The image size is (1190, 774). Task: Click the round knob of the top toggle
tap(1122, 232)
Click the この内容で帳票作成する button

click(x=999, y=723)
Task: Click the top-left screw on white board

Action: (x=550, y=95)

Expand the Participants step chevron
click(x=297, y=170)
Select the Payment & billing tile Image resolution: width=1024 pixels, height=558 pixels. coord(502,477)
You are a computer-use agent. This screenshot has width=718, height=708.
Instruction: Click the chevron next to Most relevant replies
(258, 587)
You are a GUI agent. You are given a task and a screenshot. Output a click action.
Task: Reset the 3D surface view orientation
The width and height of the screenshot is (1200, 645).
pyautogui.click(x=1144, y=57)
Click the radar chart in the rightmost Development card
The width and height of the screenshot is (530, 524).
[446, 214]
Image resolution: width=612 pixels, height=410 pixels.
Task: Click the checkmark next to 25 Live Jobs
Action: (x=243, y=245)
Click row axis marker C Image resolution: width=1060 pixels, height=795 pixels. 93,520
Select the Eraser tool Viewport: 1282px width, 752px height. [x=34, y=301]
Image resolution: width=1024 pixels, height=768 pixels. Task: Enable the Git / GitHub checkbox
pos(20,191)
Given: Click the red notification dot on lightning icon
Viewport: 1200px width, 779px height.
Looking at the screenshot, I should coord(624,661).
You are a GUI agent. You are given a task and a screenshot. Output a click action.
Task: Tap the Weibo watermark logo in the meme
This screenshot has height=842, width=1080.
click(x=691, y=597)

---*---

REQUIREMENT:
Write the data from above out again, exactly.

PROBLEM SOLUTION:
The image size is (1190, 774). Task: Click the round knob of the top toggle
tap(1122, 232)
Click the この内容で帳票作成する button

click(x=999, y=723)
Task: Click the top-left screw on white board

Action: (x=550, y=95)

Expand the Participants step chevron
click(x=297, y=170)
Select the Payment & billing tile Image resolution: width=1024 pixels, height=558 pixels. coord(502,477)
You are a computer-use agent. This screenshot has width=718, height=708.
Instruction: Click the chevron next to Most relevant replies
(258, 587)
You are a GUI agent. You are given a task and a screenshot. Output a click action.
Task: Reset the 3D surface view orientation
The width and height of the screenshot is (1200, 645).
pyautogui.click(x=1144, y=57)
Click the radar chart in the rightmost Development card
The width and height of the screenshot is (530, 524).
[446, 214]
Image resolution: width=612 pixels, height=410 pixels.
Task: Click the checkmark next to 25 Live Jobs
Action: (x=243, y=245)
Click row axis marker C Image resolution: width=1060 pixels, height=795 pixels. 93,520
Select the Eraser tool Viewport: 1282px width, 752px height. [x=34, y=301]
Image resolution: width=1024 pixels, height=768 pixels. Task: Enable the Git / GitHub checkbox
pos(20,191)
Given: Click the red notification dot on lightning icon
Viewport: 1200px width, 779px height.
Looking at the screenshot, I should coord(624,661).
You are a GUI agent. You are given a task and a screenshot. Output a click action.
Task: Tap the Weibo watermark logo in the meme
This screenshot has height=842, width=1080.
click(x=691, y=597)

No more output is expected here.